Romano Ricci, the French-born founder of Juliette Has a Gun (opens in new tab), comes from a rich and privileged background, with perfume in his blood. The great-grandson of fashion designer Nina Ricci, his grandfather set up Parfums Nina Ricci, and young Romano spent his childhood years hanging around the family perfume factory, where classic fragrances like Signoricci and L’Air du Temps were made.
Like plenty of rich and privileged young men before him, he went to business school and worked his way up a small company as a product manager, while maintaining a parallel career as a bit of an international playboy and part-time racing driver.
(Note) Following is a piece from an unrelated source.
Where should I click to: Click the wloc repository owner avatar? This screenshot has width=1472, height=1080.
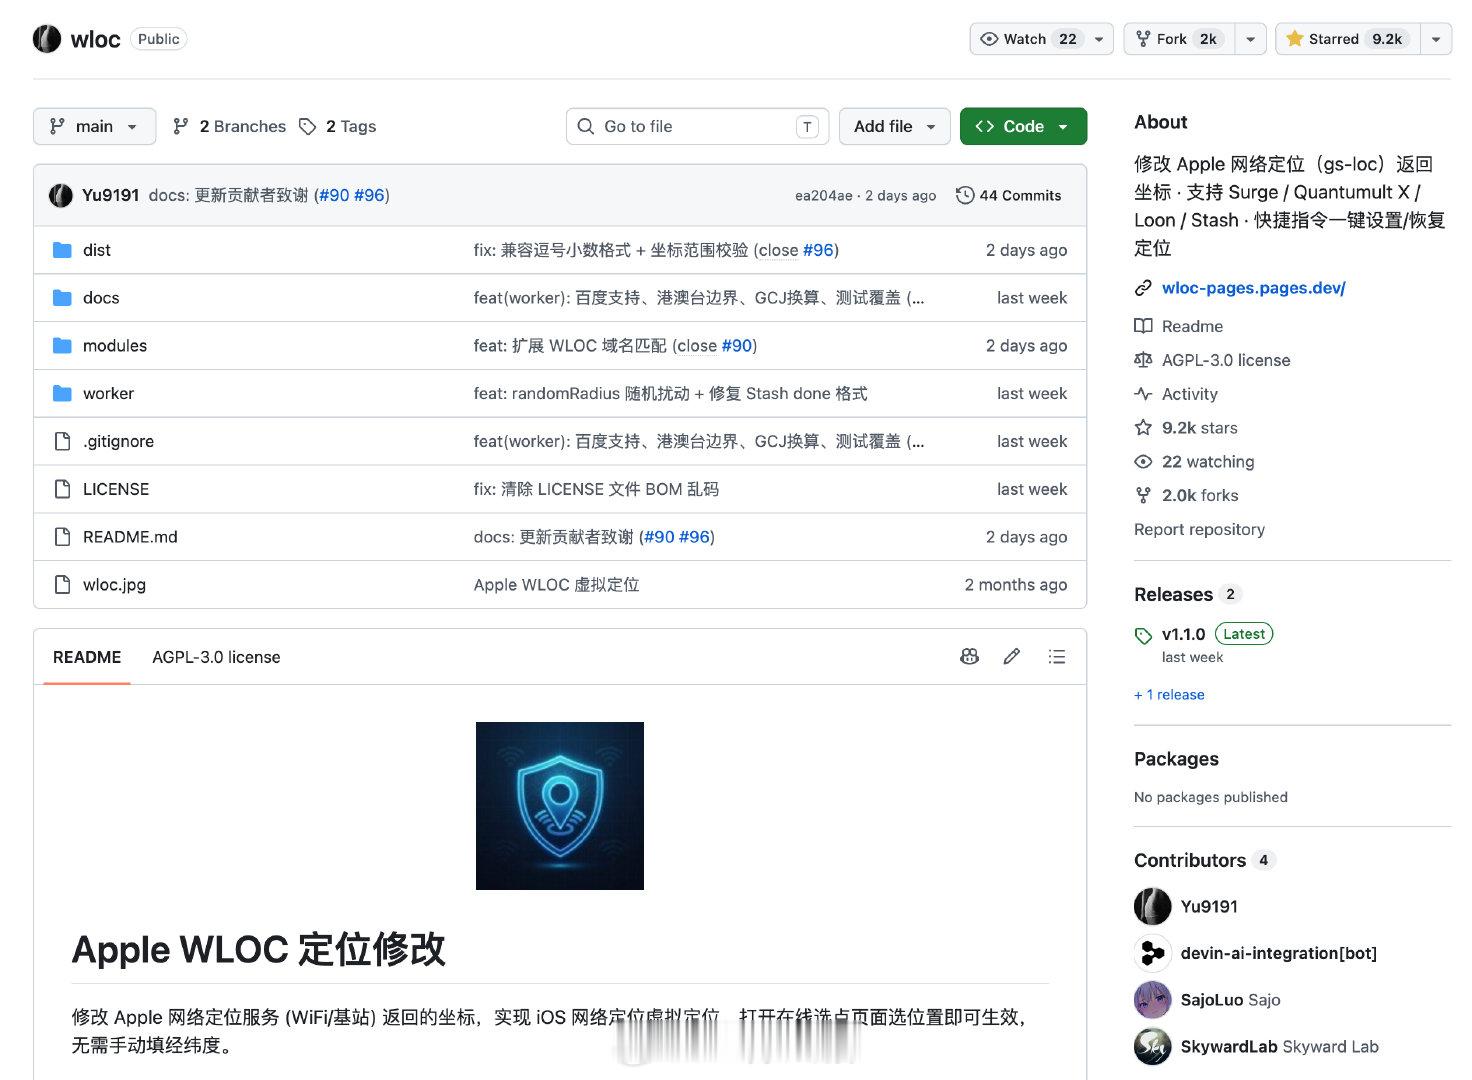(47, 39)
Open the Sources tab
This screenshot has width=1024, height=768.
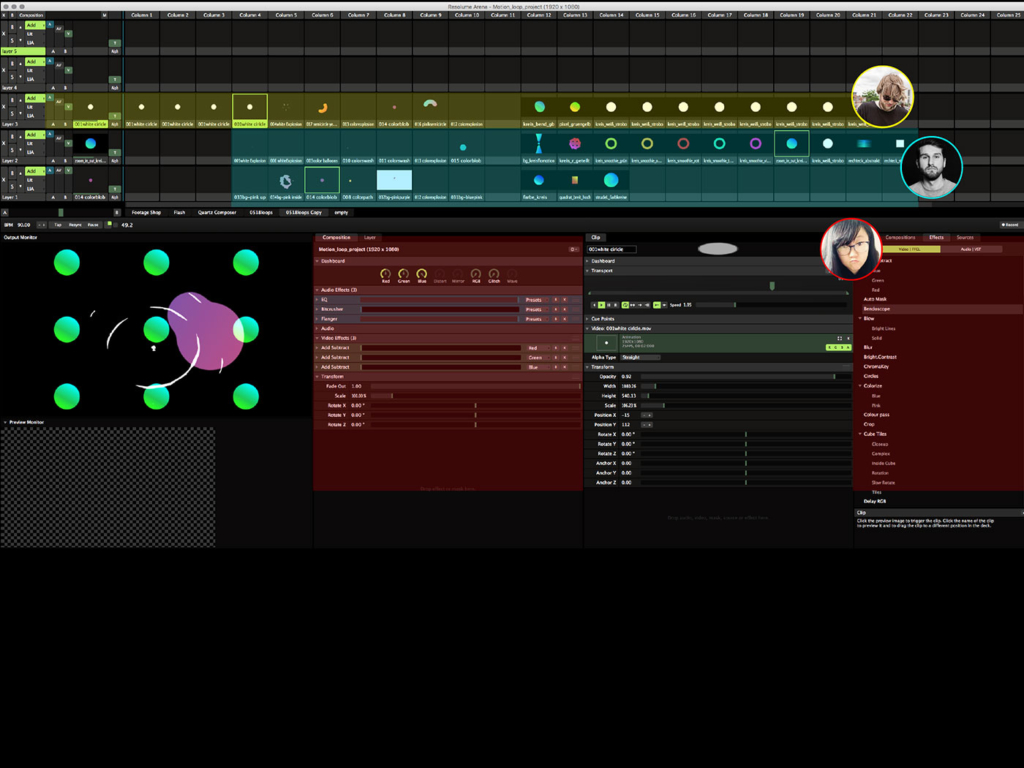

He launched Juliette Has a Gun in 2005 with help from Francis Kurkdjian, one of the most talented, prolific and commercially canny perfumers around today.
The brand name was inspired by Romeo and Juliet and is based on Ricci’s thoroughly French fantasy vision of a gamine femme fatale, while the perfumes reflect his refreshingly tongue-in-cheek approach to scent, with names like Lady Vengeance and Not a Perfume.
His latest launch, Gentlewoman, may sound like a tribute to the fashionable magazine, but there doesn’t seem to be an intentional connection. What is intentional, on the other hand, is its clever – and largely successful – attempt to take a classic masculine cologne and give a feminine edge. Spray it on your skin and you immediately get the citrus freshness of neroli (derived from the flowers of Seville oranges), but that’s quickly wrapped in a much softer, gentler scent of sweet almond, like marzipan or Bakewell tart.
It’s an appealing and long-lasting combination, filled out with lavender, orange-blossom absolute and supersmooth synthetics such as Muscenone and Ambroxan, which is found in a couple of other perfumes from Juliette Has a Gun, as well as Frédéric Malle (opens in new tab)’s Géranium Pour Monsieur and Portrait of a Lady.
The advertising imagery for Gentlewoman is almost as clever as the perfume itself. Not only do the black-and-white photos of a young model in a men’s-style dinner jacket reference Yves Saint Laurent’s famously gender-bending ‘le smoking’ (recently celebrated at the Bowes Museum), they were also taken by Sonia Sieff, daughter of legendary photographer Jeanloup Sieff, whose 1971 portrait of Yves Saint Laurent naked became an icon of its time.